Share all details related to your problem, including any error messages you may have received.
Hello Experts,
We are working on Password interceptor issue.
We have timeout issue during the response from IIQ to Password interceptor. I have tested few scenario that when we have one identity with 3-4 Application links that time Password interceptor gets “Success” response from IIQ but when we have one identity with more than 10-15 Application links, we are getting time out error.
We have seen that with few links, we get the “Success” response in 15 seconds in Password interceptor logs but if we have more Application links, then n it is showing time out error.
Currently we are using default time out error. if we change it to 120 then all the scenario’s working fine.
Can you please help me to understand that is IIQ sending response to Password interceptor immediatly or it will send response after all workflow executed & password update.

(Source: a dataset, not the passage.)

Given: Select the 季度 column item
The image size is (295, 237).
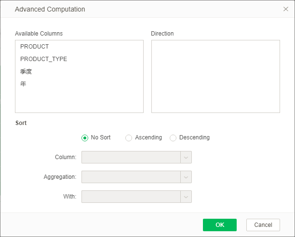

IdentityIQ processes password synchronization requests in a serial fashion. Once an IdentityIQ application server receives a message from the Password Interceptor informing it of a password change, IdentityIQ will immediately attempt to provision the password change out to all of the user’s accounts that have password synchronization enabled. Using the out-of-the-box behavior, IdentityIQ will synchronize the passwords to the accounts one at a time, one after anotheriterating through all of the user’s accounts and finally sending out a confirmation/notification email at the end of all of the processing*.*
Any sluggish processing, network timeout, systems being offline, or other common “hiccups” can delay this step of the process significantly. For users with a large number of accounts correlated to their Identity cube or for installations of IdentityIQ integrated with systems where password provisioning changes can take a long time, this can cause delays in the password synchronization process. These delays prevent the sending of the confirmation email, which is sent at the end of password synchronization processing.
Installations experiencing these delays in notification and conformation email processing can consider customizing their Password Intercept workflow to handle provisioning the password changes out to various in parallel or by moving the notification/email step up earlier in the workflow process. Such a customization is usually carried out by your systems integrator or by SailPoint’s Professional Services teams.
Is there any way to change the password change serial fashion to parallel fashion as we dont see any variable or argument inside the password interceptor workflow.
this step will give you to update the password in Target Applications but is the same step where we can update password to parallel mode instead of Serial.
Do we need to add some configuration to update password instead of Serial mode.
We have written code to update the targets but not sure how to update password parallel instead of one by one.
or you try to configure PwdClient.exe.config, but i dont find any reference about how configure a parallel mode. I think the guide is not clear about this.